▸ PROBLEM REQUIREMENTS: Nothing but the listing below, retyped exactly, should appear in the answer.

BEGIN INPUT

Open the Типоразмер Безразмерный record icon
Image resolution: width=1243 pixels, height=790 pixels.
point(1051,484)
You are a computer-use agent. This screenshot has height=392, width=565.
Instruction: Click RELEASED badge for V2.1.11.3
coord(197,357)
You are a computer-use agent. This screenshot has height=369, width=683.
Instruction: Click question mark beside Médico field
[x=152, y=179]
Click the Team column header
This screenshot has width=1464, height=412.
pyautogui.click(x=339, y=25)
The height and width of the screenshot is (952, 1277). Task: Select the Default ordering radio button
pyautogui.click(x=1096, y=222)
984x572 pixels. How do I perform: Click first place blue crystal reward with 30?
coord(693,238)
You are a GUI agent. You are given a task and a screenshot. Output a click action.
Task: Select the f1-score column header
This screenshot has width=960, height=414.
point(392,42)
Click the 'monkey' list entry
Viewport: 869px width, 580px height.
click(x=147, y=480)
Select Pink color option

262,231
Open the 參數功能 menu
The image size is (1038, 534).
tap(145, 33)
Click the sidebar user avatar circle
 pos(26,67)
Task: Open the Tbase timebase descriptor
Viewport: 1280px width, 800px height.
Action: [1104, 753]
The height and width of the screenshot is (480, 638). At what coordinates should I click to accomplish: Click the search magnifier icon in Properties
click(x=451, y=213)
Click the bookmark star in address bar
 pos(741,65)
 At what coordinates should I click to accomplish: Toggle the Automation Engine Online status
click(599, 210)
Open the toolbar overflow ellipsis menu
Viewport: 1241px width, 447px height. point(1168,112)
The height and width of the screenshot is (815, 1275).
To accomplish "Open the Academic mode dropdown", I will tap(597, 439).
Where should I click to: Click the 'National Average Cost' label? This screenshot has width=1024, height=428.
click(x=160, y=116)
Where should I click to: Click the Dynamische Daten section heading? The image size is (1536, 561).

END INPUT

▸ WORKED SOLUTION:
Open the Типоразмер Безразмерный record icon
Image resolution: width=1243 pixels, height=790 pixels.
point(1051,484)
You are a computer-use agent. This screenshot has height=392, width=565.
Instruction: Click RELEASED badge for V2.1.11.3
coord(197,357)
You are a computer-use agent. This screenshot has height=369, width=683.
Instruction: Click question mark beside Médico field
[x=152, y=179]
Click the Team column header
This screenshot has width=1464, height=412.
pyautogui.click(x=339, y=25)
The height and width of the screenshot is (952, 1277). Task: Select the Default ordering radio button
pyautogui.click(x=1096, y=222)
984x572 pixels. How do I perform: Click first place blue crystal reward with 30?
coord(693,238)
You are a GUI agent. You are given a task and a screenshot. Output a click action.
Task: Select the f1-score column header
This screenshot has width=960, height=414.
point(392,42)
Click the 'monkey' list entry
Viewport: 869px width, 580px height.
click(x=147, y=480)
Select Pink color option

262,231
Open the 參數功能 menu
The image size is (1038, 534).
tap(145, 33)
Click the sidebar user avatar circle
 pos(26,67)
Task: Open the Tbase timebase descriptor
Viewport: 1280px width, 800px height.
Action: [1104, 753]
The height and width of the screenshot is (480, 638). At what coordinates should I click to accomplish: Click the search magnifier icon in Properties
click(x=451, y=213)
Click the bookmark star in address bar
 pos(741,65)
 At what coordinates should I click to accomplish: Toggle the Automation Engine Online status
click(599, 210)
Open the toolbar overflow ellipsis menu
Viewport: 1241px width, 447px height. point(1168,112)
The height and width of the screenshot is (815, 1275).
To accomplish "Open the Academic mode dropdown", I will tap(597, 439).
Where should I click to: Click the 'National Average Cost' label? This screenshot has width=1024, height=428.
click(x=160, y=116)
Where should I click to: Click the Dynamische Daten section heading? The image size is (1536, 561).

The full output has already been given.